Once the line with "Image resolution: width=1231" is found in the entries below, repeat it and each following line exactly, up to and including the line with "The image size is (1243, 681).". Add no other lines.

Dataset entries
----

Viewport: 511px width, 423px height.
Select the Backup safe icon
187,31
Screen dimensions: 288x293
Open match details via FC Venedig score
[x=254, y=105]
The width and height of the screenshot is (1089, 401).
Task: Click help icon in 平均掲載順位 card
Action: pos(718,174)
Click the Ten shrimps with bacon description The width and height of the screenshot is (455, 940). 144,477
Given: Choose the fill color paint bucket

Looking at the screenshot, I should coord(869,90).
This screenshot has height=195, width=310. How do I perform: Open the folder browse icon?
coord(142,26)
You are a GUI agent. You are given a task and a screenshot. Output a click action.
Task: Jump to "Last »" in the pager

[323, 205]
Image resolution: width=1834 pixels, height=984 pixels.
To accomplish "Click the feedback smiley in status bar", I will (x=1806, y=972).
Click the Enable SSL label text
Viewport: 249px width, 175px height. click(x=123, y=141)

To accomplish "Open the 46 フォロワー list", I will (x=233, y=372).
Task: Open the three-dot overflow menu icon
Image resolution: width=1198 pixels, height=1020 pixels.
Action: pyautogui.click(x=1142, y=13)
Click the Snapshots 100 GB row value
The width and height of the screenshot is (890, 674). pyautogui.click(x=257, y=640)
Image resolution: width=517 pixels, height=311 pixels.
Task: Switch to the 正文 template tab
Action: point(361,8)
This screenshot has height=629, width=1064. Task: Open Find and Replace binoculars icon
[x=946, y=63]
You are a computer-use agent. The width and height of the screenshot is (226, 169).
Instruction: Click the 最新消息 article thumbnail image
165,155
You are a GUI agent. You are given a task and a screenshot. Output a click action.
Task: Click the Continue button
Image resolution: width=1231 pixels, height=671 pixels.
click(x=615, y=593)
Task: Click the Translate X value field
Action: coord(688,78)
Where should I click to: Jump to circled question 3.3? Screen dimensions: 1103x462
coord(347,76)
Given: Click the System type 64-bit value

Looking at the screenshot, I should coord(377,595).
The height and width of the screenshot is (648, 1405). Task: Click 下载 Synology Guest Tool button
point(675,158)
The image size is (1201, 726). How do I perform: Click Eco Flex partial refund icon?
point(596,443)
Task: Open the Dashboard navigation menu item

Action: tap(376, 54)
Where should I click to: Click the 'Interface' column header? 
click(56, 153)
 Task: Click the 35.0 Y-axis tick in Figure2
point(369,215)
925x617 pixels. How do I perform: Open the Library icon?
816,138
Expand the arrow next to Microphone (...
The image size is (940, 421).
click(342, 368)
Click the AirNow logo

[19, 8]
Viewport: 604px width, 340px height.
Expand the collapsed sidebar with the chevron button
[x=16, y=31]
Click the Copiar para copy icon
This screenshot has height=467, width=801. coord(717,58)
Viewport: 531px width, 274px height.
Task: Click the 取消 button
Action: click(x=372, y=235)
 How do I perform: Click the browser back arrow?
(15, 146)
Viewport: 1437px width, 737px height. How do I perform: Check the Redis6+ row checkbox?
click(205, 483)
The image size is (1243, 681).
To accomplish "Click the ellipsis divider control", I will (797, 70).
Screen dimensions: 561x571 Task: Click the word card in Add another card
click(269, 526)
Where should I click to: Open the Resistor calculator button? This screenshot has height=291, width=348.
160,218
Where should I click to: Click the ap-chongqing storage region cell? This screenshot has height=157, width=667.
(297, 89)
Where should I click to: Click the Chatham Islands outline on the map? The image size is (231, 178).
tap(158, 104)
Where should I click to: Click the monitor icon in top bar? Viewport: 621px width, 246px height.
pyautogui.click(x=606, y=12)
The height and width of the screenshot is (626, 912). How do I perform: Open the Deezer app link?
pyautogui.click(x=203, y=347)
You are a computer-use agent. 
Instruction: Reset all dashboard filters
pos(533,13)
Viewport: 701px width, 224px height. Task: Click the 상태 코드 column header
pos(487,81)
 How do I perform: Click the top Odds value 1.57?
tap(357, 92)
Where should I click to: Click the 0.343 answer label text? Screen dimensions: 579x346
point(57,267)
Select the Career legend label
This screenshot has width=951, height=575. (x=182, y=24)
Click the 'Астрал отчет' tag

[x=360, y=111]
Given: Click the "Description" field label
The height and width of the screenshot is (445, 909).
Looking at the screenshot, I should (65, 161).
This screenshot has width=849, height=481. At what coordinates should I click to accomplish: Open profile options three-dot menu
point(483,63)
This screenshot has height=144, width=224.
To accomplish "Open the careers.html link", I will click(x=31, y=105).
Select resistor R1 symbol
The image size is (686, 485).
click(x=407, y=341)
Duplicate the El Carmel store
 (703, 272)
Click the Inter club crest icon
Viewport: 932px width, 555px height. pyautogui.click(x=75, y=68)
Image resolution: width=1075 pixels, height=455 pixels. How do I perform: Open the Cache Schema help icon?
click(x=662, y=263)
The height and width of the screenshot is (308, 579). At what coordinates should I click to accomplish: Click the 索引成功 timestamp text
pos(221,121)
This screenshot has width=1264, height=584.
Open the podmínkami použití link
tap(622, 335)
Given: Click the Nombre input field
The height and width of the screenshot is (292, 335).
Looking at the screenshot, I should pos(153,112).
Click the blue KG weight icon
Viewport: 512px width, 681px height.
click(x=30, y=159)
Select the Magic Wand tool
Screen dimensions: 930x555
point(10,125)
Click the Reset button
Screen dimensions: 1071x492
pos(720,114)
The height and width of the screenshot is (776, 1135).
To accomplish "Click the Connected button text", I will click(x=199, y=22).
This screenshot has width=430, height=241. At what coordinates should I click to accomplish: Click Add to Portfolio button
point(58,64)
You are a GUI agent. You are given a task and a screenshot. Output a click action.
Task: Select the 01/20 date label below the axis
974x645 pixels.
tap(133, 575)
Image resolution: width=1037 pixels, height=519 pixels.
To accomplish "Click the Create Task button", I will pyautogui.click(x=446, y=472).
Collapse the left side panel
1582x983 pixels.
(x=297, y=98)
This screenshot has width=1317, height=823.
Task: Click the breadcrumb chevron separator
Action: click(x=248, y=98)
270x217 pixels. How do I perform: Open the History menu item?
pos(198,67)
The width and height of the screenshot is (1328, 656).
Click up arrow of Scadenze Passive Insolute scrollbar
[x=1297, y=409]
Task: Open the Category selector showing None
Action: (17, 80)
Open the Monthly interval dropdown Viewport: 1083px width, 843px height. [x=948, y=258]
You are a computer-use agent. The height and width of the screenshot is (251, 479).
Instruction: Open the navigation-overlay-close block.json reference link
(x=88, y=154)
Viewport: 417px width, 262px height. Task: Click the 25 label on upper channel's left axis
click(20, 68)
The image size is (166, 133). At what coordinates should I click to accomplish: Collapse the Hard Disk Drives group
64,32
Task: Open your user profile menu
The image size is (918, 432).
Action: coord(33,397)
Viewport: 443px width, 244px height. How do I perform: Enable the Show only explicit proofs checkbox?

----

*Task output*
Image resolution: width=1231 pixels, height=671 pixels.
click(x=615, y=593)
Task: Click the Translate X value field
Action: coord(688,78)
Where should I click to: Jump to circled question 3.3? Screen dimensions: 1103x462
coord(347,76)
Given: Click the System type 64-bit value

Looking at the screenshot, I should coord(377,595).
The height and width of the screenshot is (648, 1405). Task: Click 下载 Synology Guest Tool button
point(675,158)
The image size is (1201, 726). How do I perform: Click Eco Flex partial refund icon?
point(596,443)
Task: Open the Dashboard navigation menu item

Action: tap(376, 54)
Where should I click to: Click the 'Interface' column header? 
click(56, 153)
 Task: Click the 35.0 Y-axis tick in Figure2
point(369,215)
925x617 pixels. How do I perform: Open the Library icon?
816,138
Expand the arrow next to Microphone (...
The image size is (940, 421).
click(342, 368)
Click the AirNow logo

[19, 8]
Viewport: 604px width, 340px height.
Expand the collapsed sidebar with the chevron button
[x=16, y=31]
Click the Copiar para copy icon
This screenshot has height=467, width=801. coord(717,58)
Viewport: 531px width, 274px height.
Task: Click the 取消 button
Action: click(x=372, y=235)
 How do I perform: Click the browser back arrow?
(15, 146)
Viewport: 1437px width, 737px height. How do I perform: Check the Redis6+ row checkbox?
click(205, 483)
The image size is (1243, 681).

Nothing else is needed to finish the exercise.